TASK GOAL: Look through the listing below and report the lines that have the word "computer" in them.

MATERIAL SHOWN:
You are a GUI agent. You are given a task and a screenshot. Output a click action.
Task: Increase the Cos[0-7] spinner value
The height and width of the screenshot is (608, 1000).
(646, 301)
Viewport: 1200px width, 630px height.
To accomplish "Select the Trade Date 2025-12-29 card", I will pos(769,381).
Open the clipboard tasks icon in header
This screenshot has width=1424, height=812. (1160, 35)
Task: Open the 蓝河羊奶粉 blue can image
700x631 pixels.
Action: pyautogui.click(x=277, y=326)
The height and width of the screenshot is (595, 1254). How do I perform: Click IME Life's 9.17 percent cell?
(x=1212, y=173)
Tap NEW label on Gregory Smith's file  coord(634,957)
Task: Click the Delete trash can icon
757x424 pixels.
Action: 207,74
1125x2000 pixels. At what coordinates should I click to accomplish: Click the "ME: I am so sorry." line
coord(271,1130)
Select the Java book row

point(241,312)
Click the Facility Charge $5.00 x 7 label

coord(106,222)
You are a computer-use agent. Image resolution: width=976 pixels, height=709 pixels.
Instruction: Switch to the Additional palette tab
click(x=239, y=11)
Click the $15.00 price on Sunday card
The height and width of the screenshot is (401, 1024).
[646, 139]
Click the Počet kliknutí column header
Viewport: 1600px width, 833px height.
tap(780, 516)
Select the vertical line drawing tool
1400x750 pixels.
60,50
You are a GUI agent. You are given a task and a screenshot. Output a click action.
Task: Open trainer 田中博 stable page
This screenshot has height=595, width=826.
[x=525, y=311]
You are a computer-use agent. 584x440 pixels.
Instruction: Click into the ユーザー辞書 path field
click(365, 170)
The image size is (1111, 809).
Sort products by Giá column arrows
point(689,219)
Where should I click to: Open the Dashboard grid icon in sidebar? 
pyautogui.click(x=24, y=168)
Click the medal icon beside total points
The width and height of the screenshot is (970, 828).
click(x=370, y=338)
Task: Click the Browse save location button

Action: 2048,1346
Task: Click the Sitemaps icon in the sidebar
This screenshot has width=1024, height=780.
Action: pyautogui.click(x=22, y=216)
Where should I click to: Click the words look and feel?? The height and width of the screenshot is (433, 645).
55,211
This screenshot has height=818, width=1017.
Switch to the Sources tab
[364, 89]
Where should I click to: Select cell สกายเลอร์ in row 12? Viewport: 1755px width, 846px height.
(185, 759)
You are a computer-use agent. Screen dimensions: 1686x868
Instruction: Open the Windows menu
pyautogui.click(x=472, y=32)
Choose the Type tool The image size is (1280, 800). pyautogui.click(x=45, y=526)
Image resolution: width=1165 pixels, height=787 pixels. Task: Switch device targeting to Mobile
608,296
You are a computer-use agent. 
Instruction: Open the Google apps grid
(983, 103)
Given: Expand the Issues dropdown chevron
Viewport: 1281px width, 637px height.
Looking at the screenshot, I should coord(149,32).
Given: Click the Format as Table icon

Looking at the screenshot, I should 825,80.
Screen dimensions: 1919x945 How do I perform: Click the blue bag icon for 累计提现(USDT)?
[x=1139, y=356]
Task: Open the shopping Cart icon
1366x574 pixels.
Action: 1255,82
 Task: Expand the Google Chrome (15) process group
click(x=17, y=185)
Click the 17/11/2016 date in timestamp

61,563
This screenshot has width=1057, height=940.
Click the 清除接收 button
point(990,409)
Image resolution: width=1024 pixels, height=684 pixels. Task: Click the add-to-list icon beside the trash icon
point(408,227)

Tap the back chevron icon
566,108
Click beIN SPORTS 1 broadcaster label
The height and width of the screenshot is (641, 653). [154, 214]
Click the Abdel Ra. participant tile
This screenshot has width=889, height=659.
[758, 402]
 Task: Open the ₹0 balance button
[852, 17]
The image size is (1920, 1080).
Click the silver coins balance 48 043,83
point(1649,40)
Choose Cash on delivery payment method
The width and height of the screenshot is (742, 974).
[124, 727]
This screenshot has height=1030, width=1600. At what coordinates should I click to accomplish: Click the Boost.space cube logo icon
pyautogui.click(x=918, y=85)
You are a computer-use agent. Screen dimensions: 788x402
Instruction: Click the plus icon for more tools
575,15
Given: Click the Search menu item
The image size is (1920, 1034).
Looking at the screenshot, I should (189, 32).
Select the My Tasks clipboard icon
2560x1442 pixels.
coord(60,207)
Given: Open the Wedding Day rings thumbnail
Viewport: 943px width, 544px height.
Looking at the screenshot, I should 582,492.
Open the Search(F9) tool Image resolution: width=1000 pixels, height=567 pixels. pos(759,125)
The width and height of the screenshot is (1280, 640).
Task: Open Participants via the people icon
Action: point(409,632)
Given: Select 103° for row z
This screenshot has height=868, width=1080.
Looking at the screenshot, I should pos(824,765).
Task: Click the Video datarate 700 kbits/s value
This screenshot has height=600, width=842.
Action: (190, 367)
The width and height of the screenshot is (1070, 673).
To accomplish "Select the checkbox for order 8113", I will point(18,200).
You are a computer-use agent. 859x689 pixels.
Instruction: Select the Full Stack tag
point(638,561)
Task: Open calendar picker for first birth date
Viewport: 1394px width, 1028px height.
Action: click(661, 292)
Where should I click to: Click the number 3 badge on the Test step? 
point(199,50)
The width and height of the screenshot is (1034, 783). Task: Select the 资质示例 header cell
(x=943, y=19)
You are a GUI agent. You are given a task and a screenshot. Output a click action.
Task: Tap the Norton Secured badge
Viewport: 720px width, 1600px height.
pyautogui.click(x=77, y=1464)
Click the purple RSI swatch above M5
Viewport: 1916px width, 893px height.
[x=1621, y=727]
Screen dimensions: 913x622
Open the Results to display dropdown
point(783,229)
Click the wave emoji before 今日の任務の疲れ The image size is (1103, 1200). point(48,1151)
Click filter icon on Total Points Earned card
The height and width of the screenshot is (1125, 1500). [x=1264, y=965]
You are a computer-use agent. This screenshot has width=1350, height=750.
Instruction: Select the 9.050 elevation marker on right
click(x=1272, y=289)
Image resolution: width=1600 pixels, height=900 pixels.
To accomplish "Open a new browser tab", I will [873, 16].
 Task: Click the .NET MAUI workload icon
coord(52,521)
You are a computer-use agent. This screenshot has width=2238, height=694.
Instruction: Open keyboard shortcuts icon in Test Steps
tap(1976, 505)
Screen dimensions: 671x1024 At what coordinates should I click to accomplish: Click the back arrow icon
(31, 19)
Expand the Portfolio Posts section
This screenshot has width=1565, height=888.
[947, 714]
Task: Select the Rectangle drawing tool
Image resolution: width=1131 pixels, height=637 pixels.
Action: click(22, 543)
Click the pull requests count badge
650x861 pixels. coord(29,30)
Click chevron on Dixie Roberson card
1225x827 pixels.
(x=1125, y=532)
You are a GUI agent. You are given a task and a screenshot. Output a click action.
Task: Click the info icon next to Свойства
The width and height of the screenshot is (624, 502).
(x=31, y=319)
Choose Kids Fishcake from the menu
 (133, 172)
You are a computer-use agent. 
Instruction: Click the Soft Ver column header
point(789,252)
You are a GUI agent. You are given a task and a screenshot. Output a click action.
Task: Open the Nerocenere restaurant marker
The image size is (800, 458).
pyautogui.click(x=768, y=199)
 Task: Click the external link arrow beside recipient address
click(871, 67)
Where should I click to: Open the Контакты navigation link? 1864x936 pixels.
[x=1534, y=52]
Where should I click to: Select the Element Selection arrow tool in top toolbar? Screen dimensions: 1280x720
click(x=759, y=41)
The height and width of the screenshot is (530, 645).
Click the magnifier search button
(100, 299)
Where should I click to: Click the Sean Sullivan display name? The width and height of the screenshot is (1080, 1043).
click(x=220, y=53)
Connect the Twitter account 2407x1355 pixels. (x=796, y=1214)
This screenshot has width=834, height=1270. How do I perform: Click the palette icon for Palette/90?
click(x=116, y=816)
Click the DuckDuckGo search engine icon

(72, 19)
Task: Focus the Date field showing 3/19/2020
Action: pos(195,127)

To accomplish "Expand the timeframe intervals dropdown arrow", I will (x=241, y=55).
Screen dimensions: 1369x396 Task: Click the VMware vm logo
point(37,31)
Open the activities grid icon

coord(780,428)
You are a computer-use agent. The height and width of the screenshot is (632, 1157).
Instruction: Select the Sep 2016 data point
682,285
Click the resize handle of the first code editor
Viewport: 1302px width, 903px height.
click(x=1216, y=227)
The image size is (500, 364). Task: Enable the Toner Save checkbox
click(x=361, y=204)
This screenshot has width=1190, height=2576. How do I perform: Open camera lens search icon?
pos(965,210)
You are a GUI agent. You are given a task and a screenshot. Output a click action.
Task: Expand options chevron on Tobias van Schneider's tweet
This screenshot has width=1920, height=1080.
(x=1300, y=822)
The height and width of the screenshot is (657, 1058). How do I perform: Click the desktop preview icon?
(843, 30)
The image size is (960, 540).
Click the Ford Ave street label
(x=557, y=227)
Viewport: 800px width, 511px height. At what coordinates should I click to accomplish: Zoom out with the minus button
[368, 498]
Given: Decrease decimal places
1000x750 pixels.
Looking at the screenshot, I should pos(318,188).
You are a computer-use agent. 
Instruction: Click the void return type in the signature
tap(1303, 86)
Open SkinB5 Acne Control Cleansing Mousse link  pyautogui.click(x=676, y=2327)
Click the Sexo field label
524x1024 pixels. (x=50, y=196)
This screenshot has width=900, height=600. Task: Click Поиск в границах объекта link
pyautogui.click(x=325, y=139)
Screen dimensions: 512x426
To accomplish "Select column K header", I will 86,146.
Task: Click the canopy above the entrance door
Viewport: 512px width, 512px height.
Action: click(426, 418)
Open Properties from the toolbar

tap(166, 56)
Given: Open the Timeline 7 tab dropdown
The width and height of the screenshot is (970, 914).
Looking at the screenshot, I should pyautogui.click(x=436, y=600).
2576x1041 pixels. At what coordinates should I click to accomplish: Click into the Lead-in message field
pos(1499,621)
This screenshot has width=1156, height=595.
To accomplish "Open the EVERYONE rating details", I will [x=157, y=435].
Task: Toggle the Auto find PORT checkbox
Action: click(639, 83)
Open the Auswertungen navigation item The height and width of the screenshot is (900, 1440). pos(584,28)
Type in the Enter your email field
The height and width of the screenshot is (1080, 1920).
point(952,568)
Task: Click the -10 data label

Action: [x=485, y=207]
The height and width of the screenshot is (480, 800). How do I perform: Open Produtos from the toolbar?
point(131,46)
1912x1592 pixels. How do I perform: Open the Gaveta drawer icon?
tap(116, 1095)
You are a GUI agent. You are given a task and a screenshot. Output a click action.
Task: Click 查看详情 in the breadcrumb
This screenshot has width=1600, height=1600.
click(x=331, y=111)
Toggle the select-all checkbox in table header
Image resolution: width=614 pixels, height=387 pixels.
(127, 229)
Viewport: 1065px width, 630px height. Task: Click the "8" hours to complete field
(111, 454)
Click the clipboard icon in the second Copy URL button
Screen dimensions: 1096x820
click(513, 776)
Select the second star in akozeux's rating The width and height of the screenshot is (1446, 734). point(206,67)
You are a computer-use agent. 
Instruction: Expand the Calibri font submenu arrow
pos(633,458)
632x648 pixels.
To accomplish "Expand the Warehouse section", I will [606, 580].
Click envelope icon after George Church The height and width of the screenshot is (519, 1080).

EXPECTED ANSWER:
You are a computer-use agent. Image resolution: width=976 pixels, height=709 pixels.
You are a computer-use agent. 584x440 pixels.
You are a computer-use agent. Screen dimensions: 1686x868
You are a computer-use agent. 
You are a computer-use agent. Screen dimensions: 788x402
You are a computer-use agent. 859x689 pixels.
You are a computer-use agent. This screenshot has width=1350, height=750.
You are a computer-use agent. This screenshot has width=2238, height=694.
You are a computer-use agent. 
You are a computer-use agent. The height and width of the screenshot is (632, 1157).
You are a computer-use agent. 
You are a computer-use agent. 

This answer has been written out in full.